JOB -> Copy out the lines starting with the one containing "Task: Expand the Flip submenu in palette" and going through the one containing "Looking at the screenshot, I should pos(2254,99).", including both, keeping every character as it appears.

LISTING ->
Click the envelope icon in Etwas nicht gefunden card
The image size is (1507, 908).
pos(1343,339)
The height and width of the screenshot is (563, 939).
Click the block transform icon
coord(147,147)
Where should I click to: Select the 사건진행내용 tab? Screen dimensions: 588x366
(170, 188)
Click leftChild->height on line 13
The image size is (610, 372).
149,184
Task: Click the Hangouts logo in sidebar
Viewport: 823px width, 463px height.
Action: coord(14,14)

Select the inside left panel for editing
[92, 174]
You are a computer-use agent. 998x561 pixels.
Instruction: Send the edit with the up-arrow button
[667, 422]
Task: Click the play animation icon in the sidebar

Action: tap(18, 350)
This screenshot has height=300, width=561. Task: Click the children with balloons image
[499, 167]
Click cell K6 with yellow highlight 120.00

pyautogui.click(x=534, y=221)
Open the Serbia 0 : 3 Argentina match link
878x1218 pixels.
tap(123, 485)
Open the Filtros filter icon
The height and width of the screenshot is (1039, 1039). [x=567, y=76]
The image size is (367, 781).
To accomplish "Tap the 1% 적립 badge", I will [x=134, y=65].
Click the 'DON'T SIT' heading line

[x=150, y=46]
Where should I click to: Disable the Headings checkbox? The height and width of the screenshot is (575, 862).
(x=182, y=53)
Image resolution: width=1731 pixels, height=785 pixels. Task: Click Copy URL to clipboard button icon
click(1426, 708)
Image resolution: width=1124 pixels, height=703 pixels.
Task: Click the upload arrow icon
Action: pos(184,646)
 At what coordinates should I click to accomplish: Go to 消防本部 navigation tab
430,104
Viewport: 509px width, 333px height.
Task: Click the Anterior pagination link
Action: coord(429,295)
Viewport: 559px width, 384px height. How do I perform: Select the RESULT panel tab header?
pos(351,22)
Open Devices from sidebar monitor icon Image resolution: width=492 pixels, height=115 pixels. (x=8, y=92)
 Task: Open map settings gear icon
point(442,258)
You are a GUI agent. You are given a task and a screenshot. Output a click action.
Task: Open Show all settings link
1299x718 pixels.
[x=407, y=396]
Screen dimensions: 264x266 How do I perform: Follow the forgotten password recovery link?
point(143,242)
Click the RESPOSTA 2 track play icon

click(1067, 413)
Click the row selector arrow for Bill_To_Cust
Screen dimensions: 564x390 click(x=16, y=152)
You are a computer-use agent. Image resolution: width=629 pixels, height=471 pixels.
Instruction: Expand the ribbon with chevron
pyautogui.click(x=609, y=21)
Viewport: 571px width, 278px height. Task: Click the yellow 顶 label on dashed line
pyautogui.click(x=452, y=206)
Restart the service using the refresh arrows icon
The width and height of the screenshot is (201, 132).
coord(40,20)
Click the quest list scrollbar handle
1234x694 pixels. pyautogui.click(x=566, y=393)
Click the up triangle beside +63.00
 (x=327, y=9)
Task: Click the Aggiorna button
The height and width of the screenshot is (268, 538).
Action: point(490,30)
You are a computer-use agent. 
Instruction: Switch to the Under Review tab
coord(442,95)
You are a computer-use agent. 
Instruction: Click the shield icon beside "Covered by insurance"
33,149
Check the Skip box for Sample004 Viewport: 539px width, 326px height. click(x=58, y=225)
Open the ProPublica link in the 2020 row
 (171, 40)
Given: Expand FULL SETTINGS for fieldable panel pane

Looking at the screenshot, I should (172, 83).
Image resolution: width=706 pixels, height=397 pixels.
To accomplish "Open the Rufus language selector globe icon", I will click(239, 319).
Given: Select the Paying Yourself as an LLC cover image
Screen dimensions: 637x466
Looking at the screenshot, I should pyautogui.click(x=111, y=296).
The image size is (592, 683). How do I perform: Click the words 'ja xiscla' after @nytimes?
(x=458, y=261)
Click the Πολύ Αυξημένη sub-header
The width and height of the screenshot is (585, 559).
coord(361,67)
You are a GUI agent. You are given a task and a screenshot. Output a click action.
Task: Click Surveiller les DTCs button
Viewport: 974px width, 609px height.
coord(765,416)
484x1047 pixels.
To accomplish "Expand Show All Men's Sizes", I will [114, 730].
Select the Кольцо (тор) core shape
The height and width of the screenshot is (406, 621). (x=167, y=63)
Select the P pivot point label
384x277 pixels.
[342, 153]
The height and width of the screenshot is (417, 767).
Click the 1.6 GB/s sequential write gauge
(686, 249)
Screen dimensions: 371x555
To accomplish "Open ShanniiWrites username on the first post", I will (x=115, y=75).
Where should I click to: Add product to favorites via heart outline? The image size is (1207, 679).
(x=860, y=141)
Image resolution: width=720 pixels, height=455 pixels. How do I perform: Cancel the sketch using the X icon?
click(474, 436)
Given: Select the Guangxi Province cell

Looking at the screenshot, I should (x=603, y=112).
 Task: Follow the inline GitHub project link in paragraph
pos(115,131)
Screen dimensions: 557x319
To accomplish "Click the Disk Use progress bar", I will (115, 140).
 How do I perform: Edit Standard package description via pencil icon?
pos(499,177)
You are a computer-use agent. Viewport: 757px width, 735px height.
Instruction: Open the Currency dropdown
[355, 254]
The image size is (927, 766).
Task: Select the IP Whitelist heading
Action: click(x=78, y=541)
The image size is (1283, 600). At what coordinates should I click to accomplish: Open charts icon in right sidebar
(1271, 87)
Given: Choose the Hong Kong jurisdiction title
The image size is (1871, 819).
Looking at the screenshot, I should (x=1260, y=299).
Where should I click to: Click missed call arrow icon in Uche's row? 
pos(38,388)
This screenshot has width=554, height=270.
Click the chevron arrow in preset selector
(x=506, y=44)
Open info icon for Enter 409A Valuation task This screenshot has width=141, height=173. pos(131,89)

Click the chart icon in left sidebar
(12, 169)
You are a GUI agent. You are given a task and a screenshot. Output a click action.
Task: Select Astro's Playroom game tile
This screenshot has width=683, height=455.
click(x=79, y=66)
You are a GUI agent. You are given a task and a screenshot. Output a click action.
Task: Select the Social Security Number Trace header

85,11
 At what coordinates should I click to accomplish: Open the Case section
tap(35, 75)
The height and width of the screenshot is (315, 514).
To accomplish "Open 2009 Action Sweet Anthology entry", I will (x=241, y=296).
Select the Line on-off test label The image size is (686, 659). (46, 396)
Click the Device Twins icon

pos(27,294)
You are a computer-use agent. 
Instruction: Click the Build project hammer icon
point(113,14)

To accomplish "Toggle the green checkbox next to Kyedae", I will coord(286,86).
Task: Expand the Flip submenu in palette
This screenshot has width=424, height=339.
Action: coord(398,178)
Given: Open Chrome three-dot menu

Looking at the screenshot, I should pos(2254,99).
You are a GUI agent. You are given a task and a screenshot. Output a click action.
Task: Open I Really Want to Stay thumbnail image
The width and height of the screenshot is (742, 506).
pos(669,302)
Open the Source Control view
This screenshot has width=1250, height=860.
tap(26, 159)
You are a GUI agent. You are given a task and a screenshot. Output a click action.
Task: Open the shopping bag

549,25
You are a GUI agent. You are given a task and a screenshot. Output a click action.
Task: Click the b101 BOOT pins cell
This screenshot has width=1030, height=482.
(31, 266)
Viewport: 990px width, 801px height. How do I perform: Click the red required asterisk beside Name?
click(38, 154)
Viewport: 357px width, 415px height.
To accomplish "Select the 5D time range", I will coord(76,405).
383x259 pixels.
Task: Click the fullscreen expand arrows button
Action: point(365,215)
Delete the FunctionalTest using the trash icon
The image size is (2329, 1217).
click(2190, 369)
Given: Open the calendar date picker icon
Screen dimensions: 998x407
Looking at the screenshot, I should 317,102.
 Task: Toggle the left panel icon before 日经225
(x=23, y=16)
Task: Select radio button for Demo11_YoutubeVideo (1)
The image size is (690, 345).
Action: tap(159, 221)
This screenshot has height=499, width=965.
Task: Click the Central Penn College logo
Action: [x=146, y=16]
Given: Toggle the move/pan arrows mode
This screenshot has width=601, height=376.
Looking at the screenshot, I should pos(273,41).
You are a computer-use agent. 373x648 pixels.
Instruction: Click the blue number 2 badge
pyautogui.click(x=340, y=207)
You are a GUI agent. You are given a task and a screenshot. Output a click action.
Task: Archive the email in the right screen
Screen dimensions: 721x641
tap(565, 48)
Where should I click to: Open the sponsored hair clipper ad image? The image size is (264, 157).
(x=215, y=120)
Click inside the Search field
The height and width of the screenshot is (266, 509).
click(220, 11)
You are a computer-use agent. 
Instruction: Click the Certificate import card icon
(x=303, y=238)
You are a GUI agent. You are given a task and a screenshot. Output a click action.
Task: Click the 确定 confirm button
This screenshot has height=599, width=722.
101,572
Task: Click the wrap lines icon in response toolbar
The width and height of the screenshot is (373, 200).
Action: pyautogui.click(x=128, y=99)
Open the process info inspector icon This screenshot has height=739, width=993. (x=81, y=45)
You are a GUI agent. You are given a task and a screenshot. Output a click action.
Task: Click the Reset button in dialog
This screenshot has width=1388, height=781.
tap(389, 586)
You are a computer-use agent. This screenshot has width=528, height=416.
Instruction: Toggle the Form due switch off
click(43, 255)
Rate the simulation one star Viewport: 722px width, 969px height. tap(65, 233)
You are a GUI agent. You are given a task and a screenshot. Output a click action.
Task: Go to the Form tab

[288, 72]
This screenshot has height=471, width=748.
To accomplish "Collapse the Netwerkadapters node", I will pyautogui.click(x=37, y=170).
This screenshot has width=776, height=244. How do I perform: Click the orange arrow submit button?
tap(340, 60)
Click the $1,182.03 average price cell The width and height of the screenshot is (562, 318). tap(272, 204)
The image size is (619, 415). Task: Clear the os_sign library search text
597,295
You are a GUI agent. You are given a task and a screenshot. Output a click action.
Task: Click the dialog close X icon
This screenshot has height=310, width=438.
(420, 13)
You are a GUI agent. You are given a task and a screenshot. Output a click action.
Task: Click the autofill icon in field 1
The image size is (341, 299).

PROBLEM SOLUTION ->
Task: Expand the Flip submenu in palette
This screenshot has width=424, height=339.
Action: coord(398,178)
Given: Open Chrome three-dot menu

Looking at the screenshot, I should pos(2254,99).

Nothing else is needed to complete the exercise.